═════ Input

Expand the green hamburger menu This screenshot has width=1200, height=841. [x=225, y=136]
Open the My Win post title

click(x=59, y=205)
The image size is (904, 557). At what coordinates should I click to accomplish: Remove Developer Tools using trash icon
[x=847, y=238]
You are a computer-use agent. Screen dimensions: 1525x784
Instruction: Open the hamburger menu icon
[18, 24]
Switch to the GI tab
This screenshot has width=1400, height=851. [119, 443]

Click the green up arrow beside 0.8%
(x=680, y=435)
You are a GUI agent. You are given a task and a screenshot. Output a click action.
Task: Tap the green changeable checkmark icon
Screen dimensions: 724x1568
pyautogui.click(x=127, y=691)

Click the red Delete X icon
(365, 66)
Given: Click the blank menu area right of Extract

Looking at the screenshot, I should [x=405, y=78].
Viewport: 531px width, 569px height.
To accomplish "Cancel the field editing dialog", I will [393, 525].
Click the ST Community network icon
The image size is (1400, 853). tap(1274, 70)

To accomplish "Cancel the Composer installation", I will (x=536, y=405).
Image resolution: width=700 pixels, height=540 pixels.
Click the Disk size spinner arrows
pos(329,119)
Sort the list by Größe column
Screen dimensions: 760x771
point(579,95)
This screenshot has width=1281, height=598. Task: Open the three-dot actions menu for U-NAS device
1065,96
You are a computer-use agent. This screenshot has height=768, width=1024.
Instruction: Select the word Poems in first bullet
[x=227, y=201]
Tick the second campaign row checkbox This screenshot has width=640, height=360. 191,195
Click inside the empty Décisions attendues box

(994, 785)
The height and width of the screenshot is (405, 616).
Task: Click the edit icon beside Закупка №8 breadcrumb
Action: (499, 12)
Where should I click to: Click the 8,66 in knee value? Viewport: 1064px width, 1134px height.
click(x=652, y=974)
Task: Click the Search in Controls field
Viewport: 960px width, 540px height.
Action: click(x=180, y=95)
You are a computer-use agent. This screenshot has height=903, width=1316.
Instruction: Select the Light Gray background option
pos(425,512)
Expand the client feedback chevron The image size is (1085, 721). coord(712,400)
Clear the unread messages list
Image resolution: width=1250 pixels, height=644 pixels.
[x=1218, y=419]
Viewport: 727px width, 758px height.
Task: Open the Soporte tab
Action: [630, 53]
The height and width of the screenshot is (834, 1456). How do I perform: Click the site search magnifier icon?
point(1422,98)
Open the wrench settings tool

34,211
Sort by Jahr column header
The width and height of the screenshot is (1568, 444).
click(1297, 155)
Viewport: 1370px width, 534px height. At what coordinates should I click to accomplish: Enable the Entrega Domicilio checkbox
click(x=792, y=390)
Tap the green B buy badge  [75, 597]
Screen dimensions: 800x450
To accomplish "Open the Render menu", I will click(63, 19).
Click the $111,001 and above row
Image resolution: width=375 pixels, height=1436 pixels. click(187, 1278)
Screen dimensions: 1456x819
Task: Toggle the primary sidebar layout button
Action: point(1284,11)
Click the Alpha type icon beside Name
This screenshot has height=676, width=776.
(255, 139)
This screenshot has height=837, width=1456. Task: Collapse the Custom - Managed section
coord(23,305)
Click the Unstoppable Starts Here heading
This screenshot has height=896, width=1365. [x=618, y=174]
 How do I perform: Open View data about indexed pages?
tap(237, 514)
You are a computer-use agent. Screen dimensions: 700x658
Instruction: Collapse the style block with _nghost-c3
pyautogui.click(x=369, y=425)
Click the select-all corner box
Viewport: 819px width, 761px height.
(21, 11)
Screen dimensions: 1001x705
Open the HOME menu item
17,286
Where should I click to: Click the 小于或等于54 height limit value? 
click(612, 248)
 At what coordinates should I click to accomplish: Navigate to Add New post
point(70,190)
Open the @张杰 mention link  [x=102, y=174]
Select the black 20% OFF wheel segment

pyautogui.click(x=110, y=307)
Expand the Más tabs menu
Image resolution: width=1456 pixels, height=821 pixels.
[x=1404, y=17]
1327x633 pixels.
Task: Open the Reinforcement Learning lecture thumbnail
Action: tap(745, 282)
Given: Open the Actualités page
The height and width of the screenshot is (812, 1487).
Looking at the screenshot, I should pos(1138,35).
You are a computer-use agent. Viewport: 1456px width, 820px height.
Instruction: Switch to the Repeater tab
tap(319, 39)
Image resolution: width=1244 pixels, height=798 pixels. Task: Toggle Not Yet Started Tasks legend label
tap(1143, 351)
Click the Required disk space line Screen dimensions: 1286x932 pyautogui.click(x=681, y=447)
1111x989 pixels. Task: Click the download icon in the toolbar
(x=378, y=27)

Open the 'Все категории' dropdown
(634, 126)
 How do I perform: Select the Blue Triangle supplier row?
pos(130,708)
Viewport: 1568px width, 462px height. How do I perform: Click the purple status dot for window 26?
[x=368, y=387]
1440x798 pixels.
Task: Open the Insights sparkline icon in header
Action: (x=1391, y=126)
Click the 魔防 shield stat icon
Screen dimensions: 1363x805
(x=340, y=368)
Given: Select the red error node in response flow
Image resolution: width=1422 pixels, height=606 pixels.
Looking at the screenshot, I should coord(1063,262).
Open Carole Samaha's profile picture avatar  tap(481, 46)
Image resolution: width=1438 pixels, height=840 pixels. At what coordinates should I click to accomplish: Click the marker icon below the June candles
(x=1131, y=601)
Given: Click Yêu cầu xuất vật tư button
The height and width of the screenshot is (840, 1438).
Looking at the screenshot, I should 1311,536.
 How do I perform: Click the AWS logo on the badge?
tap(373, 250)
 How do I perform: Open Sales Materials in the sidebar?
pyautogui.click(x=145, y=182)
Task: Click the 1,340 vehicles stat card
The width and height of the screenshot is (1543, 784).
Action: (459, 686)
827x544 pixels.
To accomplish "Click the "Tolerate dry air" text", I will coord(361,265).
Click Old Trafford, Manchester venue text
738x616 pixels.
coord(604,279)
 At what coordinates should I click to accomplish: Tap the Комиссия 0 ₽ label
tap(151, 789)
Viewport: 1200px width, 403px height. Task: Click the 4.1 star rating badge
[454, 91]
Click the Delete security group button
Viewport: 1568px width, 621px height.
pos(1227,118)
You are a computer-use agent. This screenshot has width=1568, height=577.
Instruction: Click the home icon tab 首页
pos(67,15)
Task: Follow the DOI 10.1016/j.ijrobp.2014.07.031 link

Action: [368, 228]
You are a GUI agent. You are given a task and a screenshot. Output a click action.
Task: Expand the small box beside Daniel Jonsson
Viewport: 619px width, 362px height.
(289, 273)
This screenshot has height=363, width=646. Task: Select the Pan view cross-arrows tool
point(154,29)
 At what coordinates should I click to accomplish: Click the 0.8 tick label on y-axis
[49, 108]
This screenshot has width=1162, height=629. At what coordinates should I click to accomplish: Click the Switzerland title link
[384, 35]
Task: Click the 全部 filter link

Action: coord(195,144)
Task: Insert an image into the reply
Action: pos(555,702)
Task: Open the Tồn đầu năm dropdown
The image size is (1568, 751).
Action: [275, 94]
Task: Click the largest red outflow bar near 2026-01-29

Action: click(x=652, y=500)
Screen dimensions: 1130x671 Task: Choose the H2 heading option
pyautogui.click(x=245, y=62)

══════════

_Instructions for the task_.
Copy every row above verbatim, including the answers.

_Exercise result_.
Expand the green hamburger menu This screenshot has width=1200, height=841. [x=225, y=136]
Open the My Win post title

click(x=59, y=205)
The image size is (904, 557). At what coordinates should I click to accomplish: Remove Developer Tools using trash icon
[x=847, y=238]
You are a computer-use agent. Screen dimensions: 1525x784
Instruction: Open the hamburger menu icon
[18, 24]
Switch to the GI tab
This screenshot has width=1400, height=851. [119, 443]

Click the green up arrow beside 0.8%
(x=680, y=435)
You are a GUI agent. You are given a task and a screenshot. Output a click action.
Task: Tap the green changeable checkmark icon
Screen dimensions: 724x1568
pyautogui.click(x=127, y=691)

Click the red Delete X icon
(365, 66)
Given: Click the blank menu area right of Extract

Looking at the screenshot, I should [x=405, y=78].
Viewport: 531px width, 569px height.
To accomplish "Cancel the field editing dialog", I will [393, 525].
Click the ST Community network icon
The image size is (1400, 853). tap(1274, 70)

To accomplish "Cancel the Composer installation", I will (x=536, y=405).
Image resolution: width=700 pixels, height=540 pixels.
Click the Disk size spinner arrows
pos(329,119)
Sort the list by Größe column
Screen dimensions: 760x771
point(579,95)
This screenshot has width=1281, height=598. Task: Open the three-dot actions menu for U-NAS device
1065,96
You are a computer-use agent. This screenshot has height=768, width=1024.
Instruction: Select the word Poems in first bullet
[x=227, y=201]
Tick the second campaign row checkbox This screenshot has width=640, height=360. 191,195
Click inside the empty Décisions attendues box

(994, 785)
The height and width of the screenshot is (405, 616).
Task: Click the edit icon beside Закупка №8 breadcrumb
Action: (499, 12)
Where should I click to: Click the 8,66 in knee value? Viewport: 1064px width, 1134px height.
click(x=652, y=974)
Task: Click the Search in Controls field
Viewport: 960px width, 540px height.
Action: click(x=180, y=95)
You are a computer-use agent. This screenshot has height=903, width=1316.
Instruction: Select the Light Gray background option
pos(425,512)
Expand the client feedback chevron The image size is (1085, 721). coord(712,400)
Clear the unread messages list
Image resolution: width=1250 pixels, height=644 pixels.
[x=1218, y=419]
Viewport: 727px width, 758px height.
Task: Open the Soporte tab
Action: [630, 53]
The height and width of the screenshot is (834, 1456). How do I perform: Click the site search magnifier icon?
point(1422,98)
Open the wrench settings tool

34,211
Sort by Jahr column header
The width and height of the screenshot is (1568, 444).
click(1297, 155)
Viewport: 1370px width, 534px height. At what coordinates should I click to accomplish: Enable the Entrega Domicilio checkbox
click(x=792, y=390)
Tap the green B buy badge  [75, 597]
Screen dimensions: 800x450
To accomplish "Open the Render menu", I will click(63, 19).
Click the $111,001 and above row
Image resolution: width=375 pixels, height=1436 pixels. click(187, 1278)
Screen dimensions: 1456x819
Task: Toggle the primary sidebar layout button
Action: point(1284,11)
Click the Alpha type icon beside Name
This screenshot has height=676, width=776.
(255, 139)
This screenshot has height=837, width=1456. Task: Collapse the Custom - Managed section
coord(23,305)
Click the Unstoppable Starts Here heading
This screenshot has height=896, width=1365. [x=618, y=174]
 How do I perform: Open View data about indexed pages?
tap(237, 514)
You are a computer-use agent. Screen dimensions: 700x658
Instruction: Collapse the style block with _nghost-c3
pyautogui.click(x=369, y=425)
Click the select-all corner box
Viewport: 819px width, 761px height.
(21, 11)
Screen dimensions: 1001x705
Open the HOME menu item
17,286
Where should I click to: Click the 小于或等于54 height limit value? 
click(612, 248)
 At what coordinates should I click to accomplish: Navigate to Add New post
point(70,190)
Open the @张杰 mention link  [x=102, y=174]
Select the black 20% OFF wheel segment

pyautogui.click(x=110, y=307)
Expand the Más tabs menu
Image resolution: width=1456 pixels, height=821 pixels.
[x=1404, y=17]
1327x633 pixels.
Task: Open the Reinforcement Learning lecture thumbnail
Action: tap(745, 282)
Given: Open the Actualités page
The height and width of the screenshot is (812, 1487).
Looking at the screenshot, I should pos(1138,35).
You are a computer-use agent. Viewport: 1456px width, 820px height.
Instruction: Switch to the Repeater tab
tap(319, 39)
Image resolution: width=1244 pixels, height=798 pixels. Task: Toggle Not Yet Started Tasks legend label
tap(1143, 351)
Click the Required disk space line Screen dimensions: 1286x932 pyautogui.click(x=681, y=447)
1111x989 pixels. Task: Click the download icon in the toolbar
(x=378, y=27)

Open the 'Все категории' dropdown
(634, 126)
 How do I perform: Select the Blue Triangle supplier row?
pos(130,708)
Viewport: 1568px width, 462px height. How do I perform: Click the purple status dot for window 26?
[x=368, y=387]
1440x798 pixels.
Task: Open the Insights sparkline icon in header
Action: (x=1391, y=126)
Click the 魔防 shield stat icon
Screen dimensions: 1363x805
(x=340, y=368)
Given: Select the red error node in response flow
Image resolution: width=1422 pixels, height=606 pixels.
Looking at the screenshot, I should coord(1063,262).
Open Carole Samaha's profile picture avatar  tap(481, 46)
Image resolution: width=1438 pixels, height=840 pixels. At what coordinates should I click to accomplish: Click the marker icon below the June candles
(x=1131, y=601)
Given: Click Yêu cầu xuất vật tư button
The height and width of the screenshot is (840, 1438).
Looking at the screenshot, I should 1311,536.
 How do I perform: Click the AWS logo on the badge?
tap(373, 250)
 How do I perform: Open Sales Materials in the sidebar?
pyautogui.click(x=145, y=182)
Task: Click the 1,340 vehicles stat card
The width and height of the screenshot is (1543, 784).
Action: (459, 686)
827x544 pixels.
To accomplish "Click the "Tolerate dry air" text", I will coord(361,265).
Click Old Trafford, Manchester venue text
738x616 pixels.
coord(604,279)
 At what coordinates should I click to accomplish: Tap the Комиссия 0 ₽ label
tap(151, 789)
Viewport: 1200px width, 403px height. Task: Click the 4.1 star rating badge
[454, 91]
Click the Delete security group button
Viewport: 1568px width, 621px height.
pos(1227,118)
You are a computer-use agent. This screenshot has width=1568, height=577.
Instruction: Click the home icon tab 首页
pos(67,15)
Task: Follow the DOI 10.1016/j.ijrobp.2014.07.031 link

Action: [368, 228]
You are a GUI agent. You are given a task and a screenshot. Output a click action.
Task: Expand the small box beside Daniel Jonsson
Viewport: 619px width, 362px height.
(289, 273)
This screenshot has height=363, width=646. Task: Select the Pan view cross-arrows tool
point(154,29)
 At what coordinates should I click to accomplish: Click the 0.8 tick label on y-axis
[49, 108]
This screenshot has width=1162, height=629. At what coordinates should I click to accomplish: Click the Switzerland title link
[384, 35]
Task: Click the 全部 filter link

Action: coord(195,144)
Task: Insert an image into the reply
Action: pos(555,702)
Task: Open the Tồn đầu năm dropdown
The image size is (1568, 751).
Action: [275, 94]
Task: Click the largest red outflow bar near 2026-01-29

Action: click(x=652, y=500)
Screen dimensions: 1130x671 Task: Choose the H2 heading option
pyautogui.click(x=245, y=62)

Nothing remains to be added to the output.